▶ _PROBLEM DESCRIPTION_
Put every line of the rows below into a JSON list of strings, one string per line. Leave out blank lines.

☆ ☆ ☆ ☆

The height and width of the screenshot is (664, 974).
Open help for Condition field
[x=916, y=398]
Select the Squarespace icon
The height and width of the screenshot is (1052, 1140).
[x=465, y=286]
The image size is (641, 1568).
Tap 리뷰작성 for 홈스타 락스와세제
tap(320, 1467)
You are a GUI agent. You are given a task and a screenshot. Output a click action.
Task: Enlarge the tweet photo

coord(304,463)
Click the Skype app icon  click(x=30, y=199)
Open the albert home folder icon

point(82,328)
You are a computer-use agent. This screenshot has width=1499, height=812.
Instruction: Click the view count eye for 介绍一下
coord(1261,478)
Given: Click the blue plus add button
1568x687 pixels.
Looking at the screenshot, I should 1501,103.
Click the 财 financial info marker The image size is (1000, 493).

☆ ☆ ☆ ☆

▶ _TASK RESPONSE_
[
  "The height and width of the screenshot is (664, 974).",
  "Open help for Condition field",
  "[x=916, y=398]",
  "Select the Squarespace icon",
  "The height and width of the screenshot is (1052, 1140).",
  "[x=465, y=286]",
  "The image size is (641, 1568).",
  "Tap 리뷰작성 for 홈스타 락스와세제",
  "tap(320, 1467)",
  "You are a GUI agent. You are given a task and a screenshot. Output a click action.",
  "Task: Enlarge the tweet photo",
  "coord(304,463)",
  "Click the Skype app icon  click(x=30, y=199)",
  "Open the albert home folder icon",
  "point(82,328)",
  "You are a computer-use agent. This screenshot has width=1499, height=812.",
  "Instruction: Click the view count eye for 介绍一下",
  "coord(1261,478)",
  "Given: Click the blue plus add button",
  "1568x687 pixels.",
  "Looking at the screenshot, I should 1501,103.",
  "Click the 财 financial info marker The image size is (1000, 493)."
]